When it first arrived, I enjoyed challenging friends by showing them the object without any context and asking them to identify what it is. One group of friends thought that it was some kind of weaving device. “Do you weave with it?” one friend asked. “Small loom for patching clothes,” guessed another. At first another friend thought it was a loom, but upon closer examination he noticed that the tiny threads woven throughout it are, in fact, thin wire filaments. Does it carry an electric charge, he asked?
He was right. The object is what is known as a “ferromagnetic core memory,” an antiquated form of computer memory. As I started researching the origin of the object, I learned more about how the histories of computation, memory, textile production, and labor are intertwined.
Core memory was first developed in the 1950s and was the most common type of random-access computer memory until 1975. Random-access memory (RAM) is a type of computer memory that can be accessed at any time, regardless of when it was saved. Core memory works as follows: Wires are tightly laced through small ferrite rings (known as cores). Ferrite is used because it becomes magnetized when exposed to magnetic fields. Electric currents are sent through the wire, which creates magnetic fields. The core can be polarized negatively or positively based on magnetic fields operating in opposite directions (i.e. switching the polarity). Those opposing polarities correspond to 1 or 0, the components that make up bits and bytes.
Weaving core memory
In the United States, the lightweight quality of hand-woven core rope memory, “a technique of physically weaving software into high-density storage,” powered the early Apollo Guidance Computer that put the Apollo on the moon. The history of core rope memory has been well-documented: highly skilled weavers and craft workers, most of whom were women, worked in a Raytheon factory in Waltham, Massachusetts to weave the core rope memory. There was a gendered aspect to this labor: The core rope was referred to as LOL memory (“Little Old Lady” memory).

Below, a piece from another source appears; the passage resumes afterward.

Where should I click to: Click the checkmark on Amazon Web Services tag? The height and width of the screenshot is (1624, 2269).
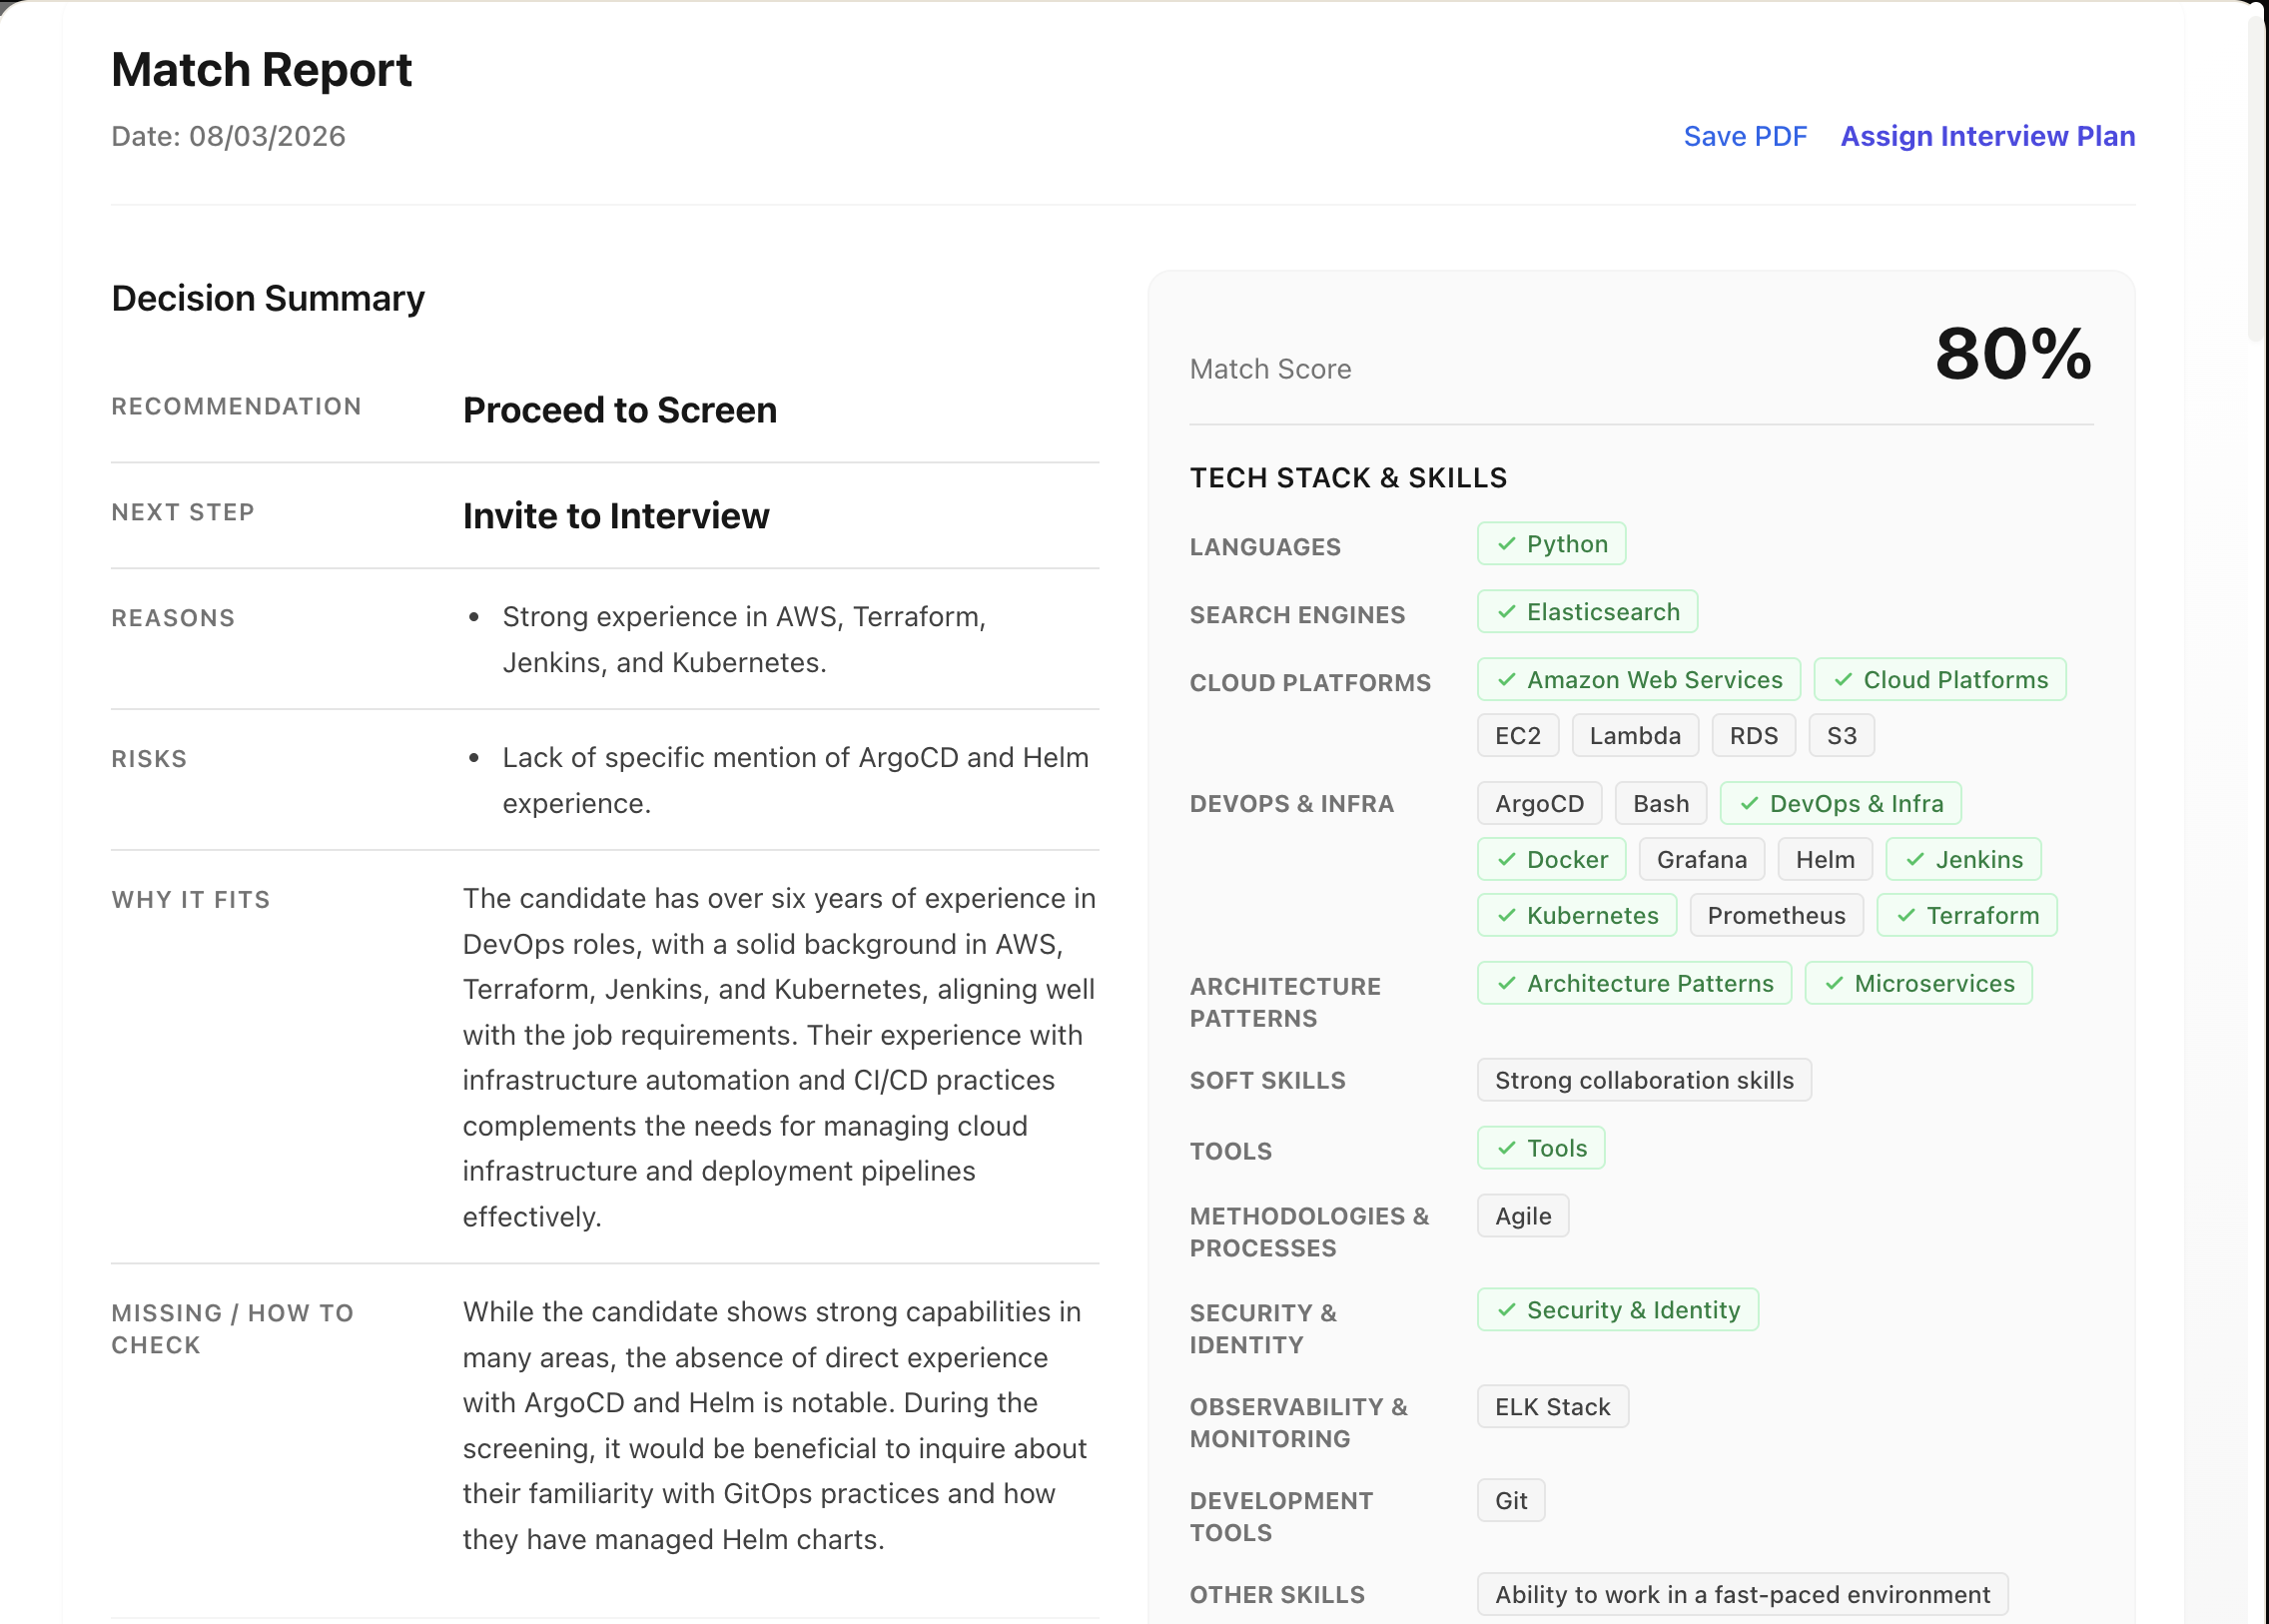pyautogui.click(x=1507, y=679)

Journalists, engineers, and even a manager at Raytheon allegedly described this work as requiring no thinking and no skill.
The software for flights was managed by a “rope mother” (who was usually male), although Margaret Hamilton, who is best remembered for overseeing the development of the Apollo software, was rope mother on the Luminary.
In their paper “Making Core Memory: Design Inquiry into Gendered Legacies of Engineering and Craftwork,” Daniela Rosner and others explore how the high-status, male labor of building computers was powered by low-status craftwork largely carried out largely by women (specifically, women of color). According to Rosner, the work performed at Raytheon was described as “tender loving care” by the man who oversaw the Apollo Guidance Computer’s hardware.
Lisa Nakamura interrogates these ideas in her paper “Indigenous Circuits: Navajo Women and the Racialization of Early Electronic Manufacture”, which looks at the indigenous women who built integrated circuits for the Apollo Guidance Computer. From 1965-1975, the Silicon Valley company Fairchild Semiconductor ran a circuit manufacturing plant in New Mexico on Navajo land where Navajo women were employed. Nakamura demonstrates how racialized notions of labor shaped how value was conferred on the engineering/craftmanship work those Navajo women carried out. According to Nakamura, the work the Navajo women did was described as “affective labor, or a ‘labor of love.’”
The critical contributions of these craftworkers – both the women weaving core memory in MA and the women building integrated circuits in NM – were systematically undervalued and largely erased from computing history until recently. Gendered and racialized notions about what is considered “real” tech work persist today.
The Saratov-2 computer
The ferrite core memory plate I own is a relic of Soviet computing history. The Saratov-2 microcomputer from which my core memory plate is from appears to have been uncovered in the ruins of a fire. Russian urban explorer Ralph Mirebs describes his discovery in a 2020 blog post “Cemetery of Soviet Computers.” Apparently no photos remained of this “legendary machine,” the Saratov-2, until the author came across the ruins. (He declined to share the location). The Saratov-2 is apparently rare enough that no examples were believed to have survived until this discovery.
The Saratov-2 was a clone of the US minicomputer PDP-8/M. Cloning US computers was common practice at the time: In the 1970s, the USSR began getting its hands on PDP minicomputers with the intent of copying them. The PDP-8 was allegedly acquired by the USSR from a sunken US submarine, and then reverse engineered by the Central Research Institute of Measuring Equipment (ЦНИИИА) in the city of Saratov. At least that’s what the Etsy posting says – a blog post written by another computer hobbyist investigates this claim further and can’t confirm it.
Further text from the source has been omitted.